** Passage **
● ● ● ●
I mean they are entirely different Arches, in the past utilizing entirely different microarches. I can see some sharing of a RTL for maybe a vector unit, or cache structure, or a group doing layout, but that doesn't make the zeries processors any more derivative of POWER than Itanium was derivative of x86, etc.

PS: the bit about zos partitions supporting linux seems like a bit of confusion too, earlier its correct about the LPARs being capable of running linux directly, but ZOS isn't providing the lpar functionality, and is generally just another guest alongside linux, ztpf, and various other more esoteric "OSs" that can run natively. There is a unix system services in zos but that isn't a linux kernel/etc.


I wonder if the article meant that IBM had worked on the POWER architecture for over 30 years? IBM did work on the eCLipz Project [0][1], combining / sharing tech from IBM Power/pseries, AS/400/iseries, and Zseries. This was around 2005-ish. I assume that collaboration has continued, but I don't know if that counts as 'based on ...'.

"The z10 processor was co-developed with and shares many design traits with the POWER6 processor, such as fabrication technology, logic design, execution unit, floating-point units, bus technology (GX bus) and pipeline design style, i.e., a high frequency, low latency, deep (14 stages in the z10), in-order pipeline.

However, the processors are quite dissimilar in other respects, such as cache hierarchy and coherency, SMP topology and protocol, and chip organization. The different ISAs result in very different cores – there are 894 unique z10 instructions, 75% of which are implemented entirely in hardware. The z/Architecture is a CISC architecture, backwards compatible to the IBM System/360 architecture from the 1960s. "[2] For the POWER

[0] https://www.realworldtech.com/eclipz/ [1] https://news.ycombinator.com/item?id=18494225 [2] https://en.wikipedia.org/wiki/IBM_z10


Yeah, I don't know where the author is getting the POWER arch connection.
● ● ● ●
** Raw data **
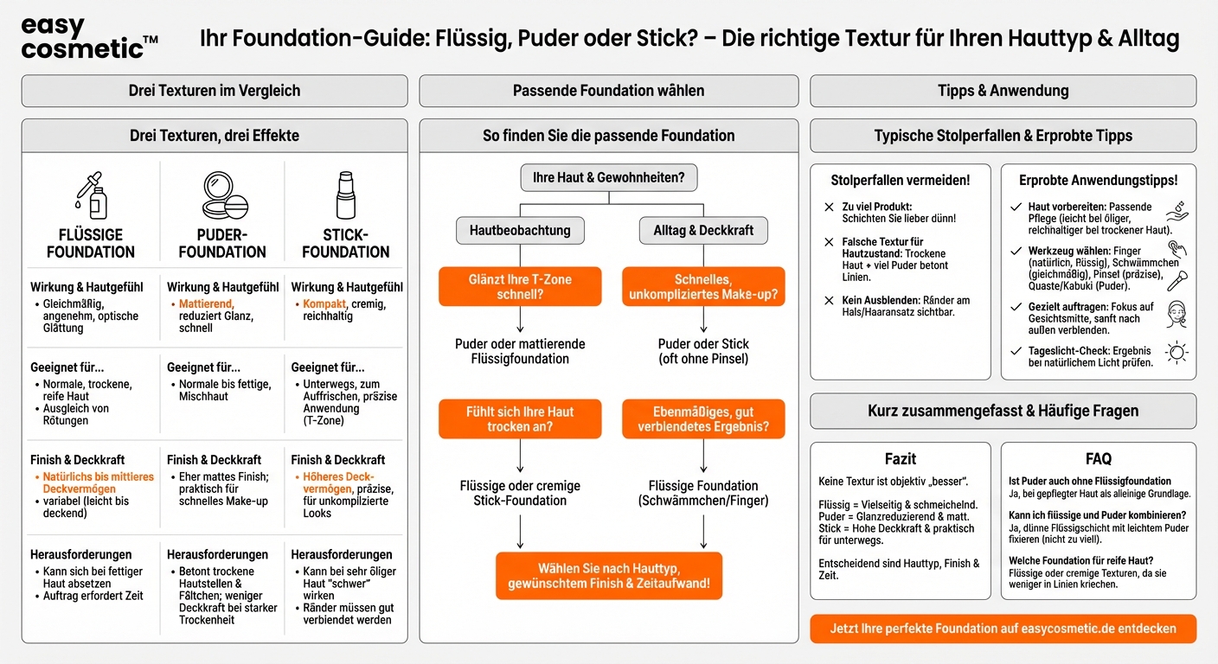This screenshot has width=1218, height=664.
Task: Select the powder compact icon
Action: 223,195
● ● ● ●
** Aim of the exercise **
In the passage on IBM's z and POWER processors, how many stages deep is the z10's pipeline?

** Result below **
14 stages.